* WHAT YOU WILL DO: Please copy every one of the items below word for word.

━━━━━━

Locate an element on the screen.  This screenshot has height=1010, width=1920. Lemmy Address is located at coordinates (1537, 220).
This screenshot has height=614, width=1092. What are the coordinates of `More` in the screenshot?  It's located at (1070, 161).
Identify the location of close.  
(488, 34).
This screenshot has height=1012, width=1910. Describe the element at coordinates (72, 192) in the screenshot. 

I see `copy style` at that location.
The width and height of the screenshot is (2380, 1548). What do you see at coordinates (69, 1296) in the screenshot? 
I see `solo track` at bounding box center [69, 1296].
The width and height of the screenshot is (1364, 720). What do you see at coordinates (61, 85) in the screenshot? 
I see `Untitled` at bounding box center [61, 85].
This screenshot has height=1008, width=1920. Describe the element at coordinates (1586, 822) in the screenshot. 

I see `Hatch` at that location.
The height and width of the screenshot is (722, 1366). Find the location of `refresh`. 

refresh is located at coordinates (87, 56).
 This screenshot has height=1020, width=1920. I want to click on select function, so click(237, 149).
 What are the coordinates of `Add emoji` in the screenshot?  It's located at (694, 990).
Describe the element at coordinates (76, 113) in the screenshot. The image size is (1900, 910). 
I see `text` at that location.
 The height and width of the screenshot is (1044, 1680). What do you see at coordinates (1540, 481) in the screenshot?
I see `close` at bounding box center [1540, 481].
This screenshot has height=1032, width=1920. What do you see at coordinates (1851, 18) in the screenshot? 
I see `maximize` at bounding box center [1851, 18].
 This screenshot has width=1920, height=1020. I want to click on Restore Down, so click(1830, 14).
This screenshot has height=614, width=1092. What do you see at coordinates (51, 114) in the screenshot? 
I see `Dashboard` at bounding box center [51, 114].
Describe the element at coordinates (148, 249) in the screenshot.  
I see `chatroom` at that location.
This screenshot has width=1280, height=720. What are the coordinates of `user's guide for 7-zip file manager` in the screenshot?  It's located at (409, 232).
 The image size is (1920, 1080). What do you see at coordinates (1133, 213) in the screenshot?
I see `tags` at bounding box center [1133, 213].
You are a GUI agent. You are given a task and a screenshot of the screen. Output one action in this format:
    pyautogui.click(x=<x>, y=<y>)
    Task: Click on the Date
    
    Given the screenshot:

━━━━━━

* REPLY TO THE EXERCISE:
Locate an element on the screen.  This screenshot has height=1010, width=1920. Lemmy Address is located at coordinates (1537, 220).
This screenshot has height=614, width=1092. What are the coordinates of `More` in the screenshot?  It's located at (1070, 161).
Identify the location of close.  
(488, 34).
This screenshot has height=1012, width=1910. Describe the element at coordinates (72, 192) in the screenshot. 

I see `copy style` at that location.
The width and height of the screenshot is (2380, 1548). What do you see at coordinates (69, 1296) in the screenshot? 
I see `solo track` at bounding box center [69, 1296].
The width and height of the screenshot is (1364, 720). What do you see at coordinates (61, 85) in the screenshot? 
I see `Untitled` at bounding box center [61, 85].
This screenshot has height=1008, width=1920. Describe the element at coordinates (1586, 822) in the screenshot. 

I see `Hatch` at that location.
The height and width of the screenshot is (722, 1366). Find the location of `refresh`. 

refresh is located at coordinates (87, 56).
 This screenshot has height=1020, width=1920. I want to click on select function, so click(237, 149).
 What are the coordinates of `Add emoji` in the screenshot?  It's located at (694, 990).
Describe the element at coordinates (76, 113) in the screenshot. The image size is (1900, 910). 
I see `text` at that location.
 The height and width of the screenshot is (1044, 1680). What do you see at coordinates (1540, 481) in the screenshot?
I see `close` at bounding box center [1540, 481].
This screenshot has height=1032, width=1920. What do you see at coordinates (1851, 18) in the screenshot? 
I see `maximize` at bounding box center [1851, 18].
 This screenshot has width=1920, height=1020. I want to click on Restore Down, so click(1830, 14).
This screenshot has height=614, width=1092. What do you see at coordinates (51, 114) in the screenshot? 
I see `Dashboard` at bounding box center [51, 114].
Describe the element at coordinates (148, 249) in the screenshot.  
I see `chatroom` at that location.
This screenshot has width=1280, height=720. What are the coordinates of `user's guide for 7-zip file manager` in the screenshot?  It's located at (409, 232).
 The image size is (1920, 1080). What do you see at coordinates (1133, 213) in the screenshot?
I see `tags` at bounding box center [1133, 213].
You are a GUI agent. You are given a task and a screenshot of the screen. Output one action in this format:
    pyautogui.click(x=<x>, y=<y>)
    Task: Click on the Date
    
    Given the screenshot:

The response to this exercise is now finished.